About this exercise => Your copy of the entries below should hold exactly the lines from the one containing "Screen dimensions: 640x605" to the one containing "Open 地下城与勇士 title on the bottom record", inclusive, and no pictures.

═════ Data for this task

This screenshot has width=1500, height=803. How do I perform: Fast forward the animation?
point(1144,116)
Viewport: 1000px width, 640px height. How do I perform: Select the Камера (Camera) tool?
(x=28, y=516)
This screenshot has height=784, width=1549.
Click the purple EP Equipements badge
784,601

══════════
═════ Data for this task

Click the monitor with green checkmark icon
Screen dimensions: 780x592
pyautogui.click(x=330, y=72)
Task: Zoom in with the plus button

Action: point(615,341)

══════════
═════ Data for this task

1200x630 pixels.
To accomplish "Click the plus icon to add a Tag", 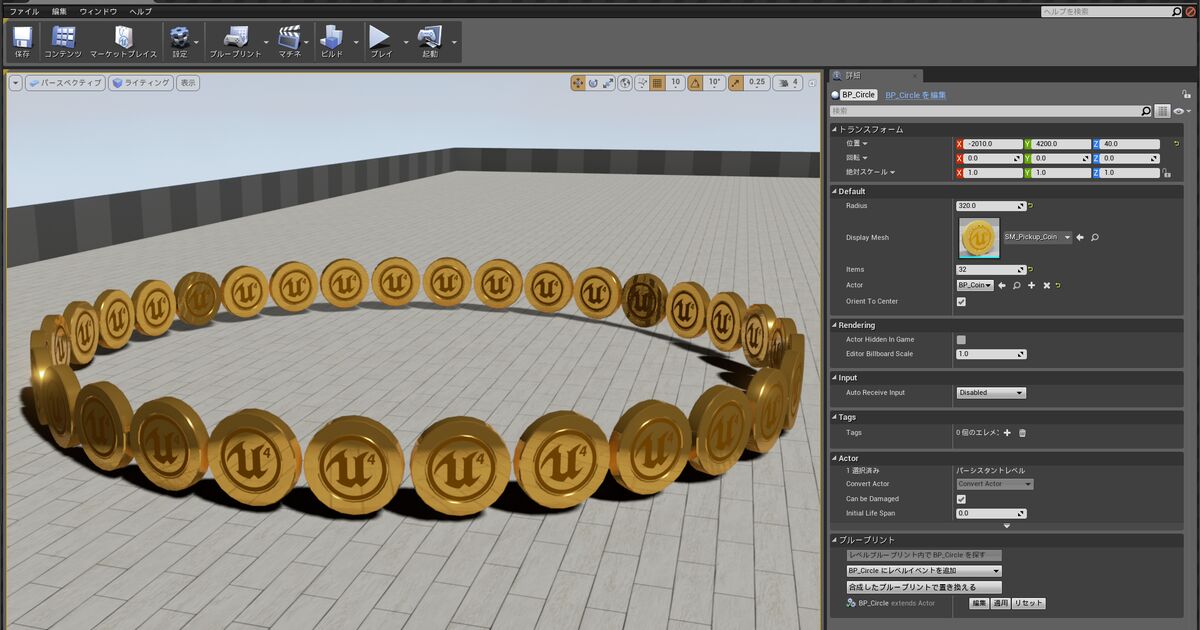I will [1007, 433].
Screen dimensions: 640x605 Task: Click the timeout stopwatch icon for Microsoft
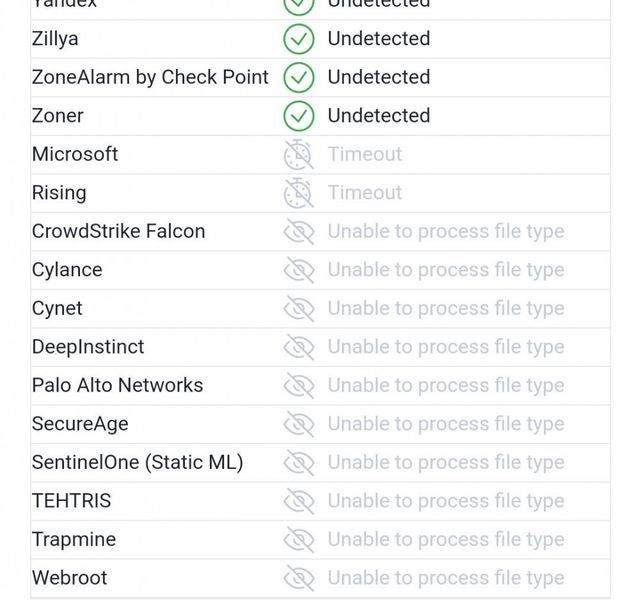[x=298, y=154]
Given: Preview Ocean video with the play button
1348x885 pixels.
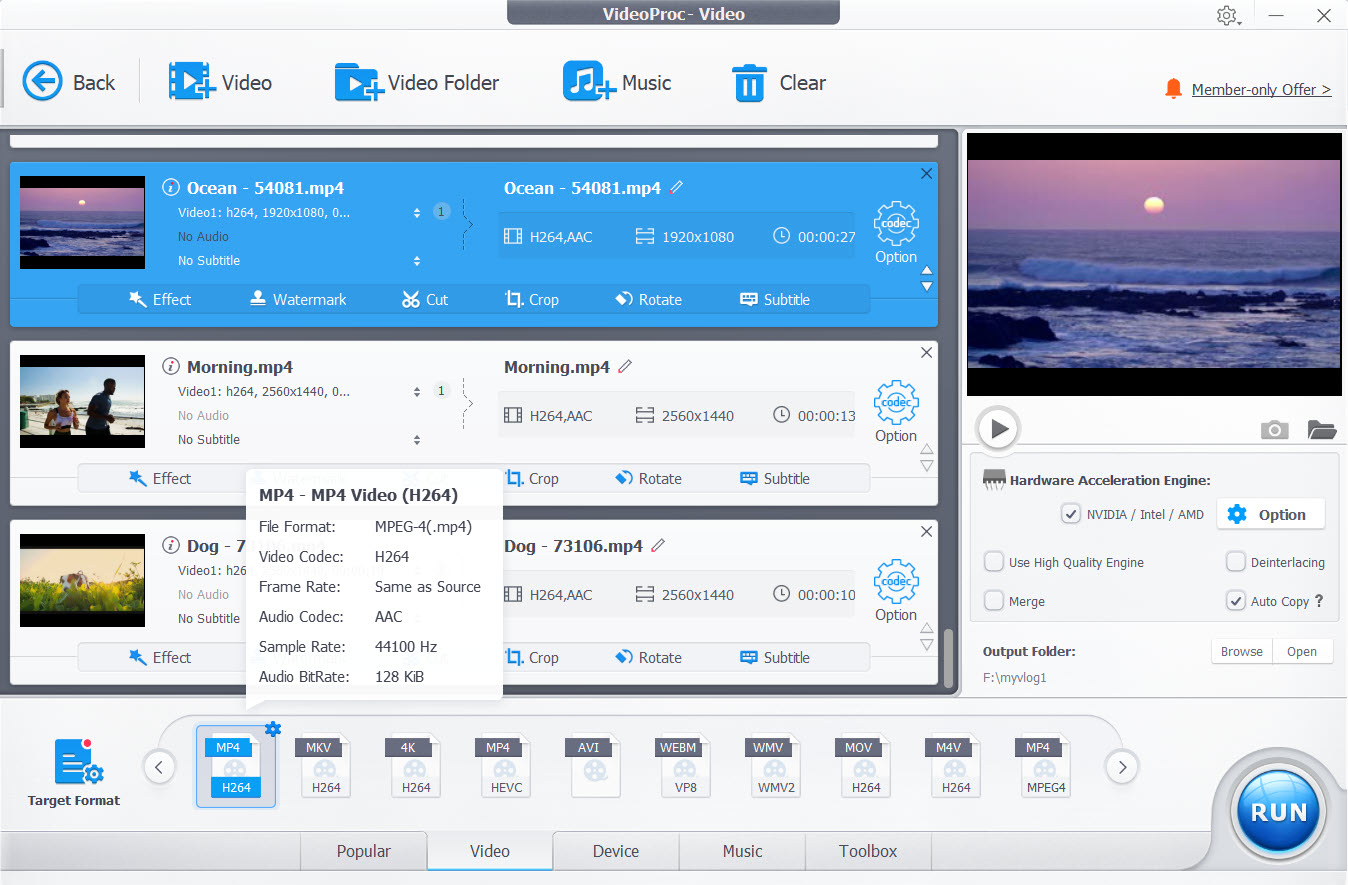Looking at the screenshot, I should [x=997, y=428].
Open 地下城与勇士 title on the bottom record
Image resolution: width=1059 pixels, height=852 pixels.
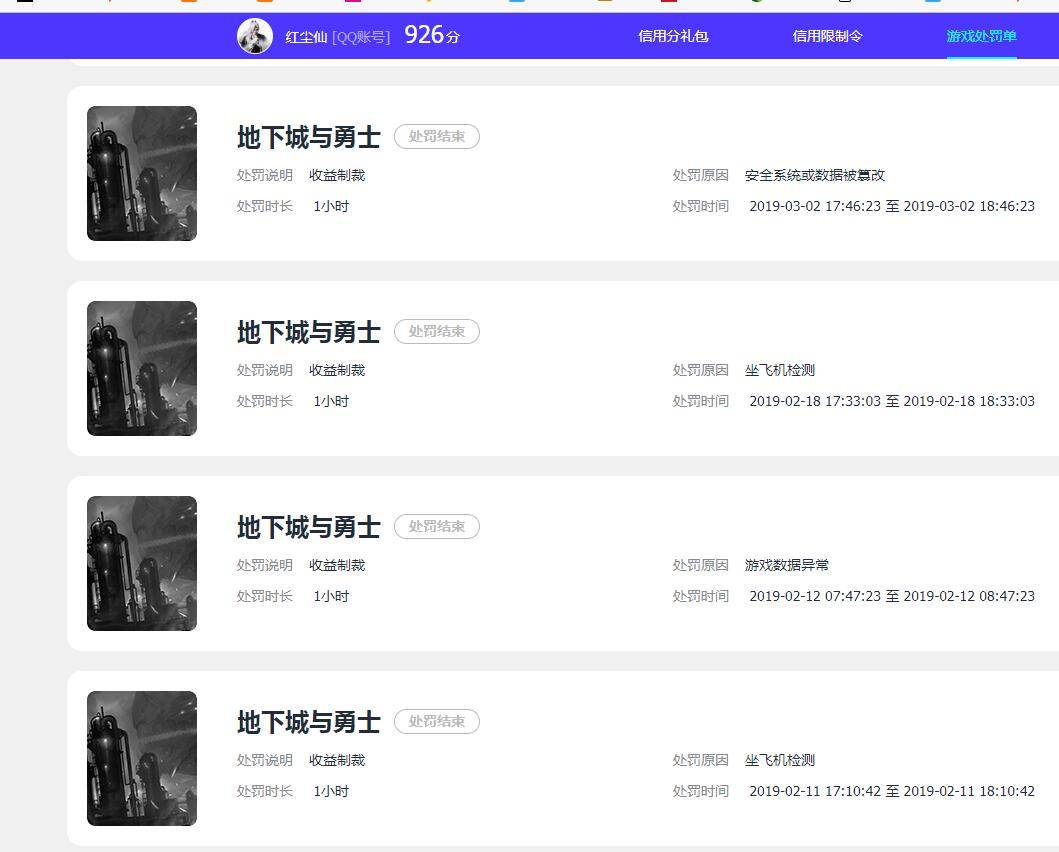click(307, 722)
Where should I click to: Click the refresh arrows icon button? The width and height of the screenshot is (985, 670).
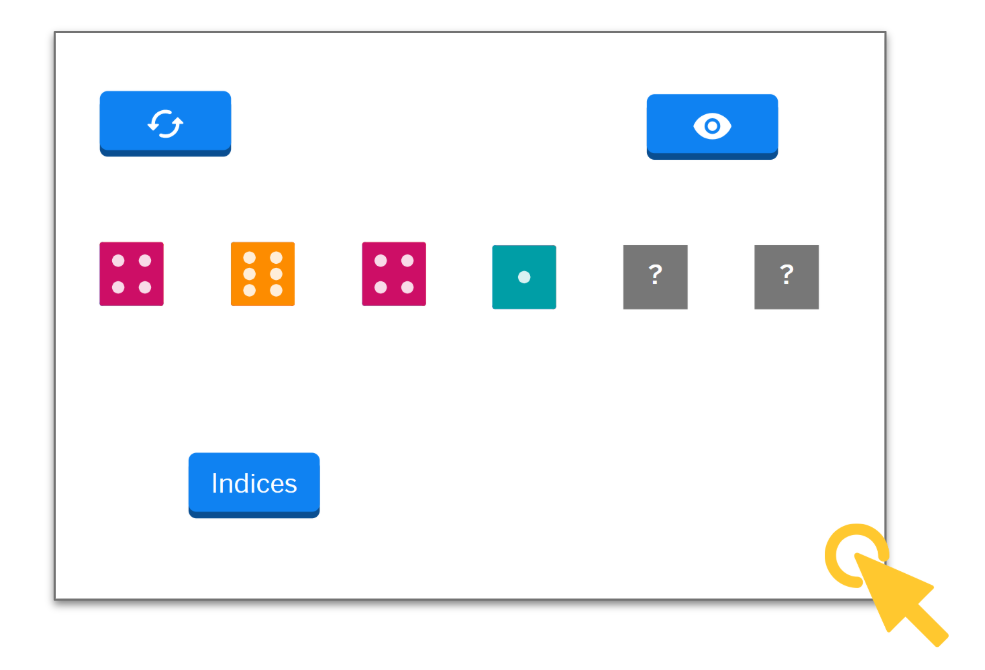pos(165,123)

══════════

Reply to the task =>
Screen dimensions: 640x605 Task: Click the timeout stopwatch icon for Microsoft
[x=298, y=154]
Given: Preview Ocean video with the play button
1348x885 pixels.
Looking at the screenshot, I should [x=997, y=428].
Open 地下城与勇士 title on the bottom record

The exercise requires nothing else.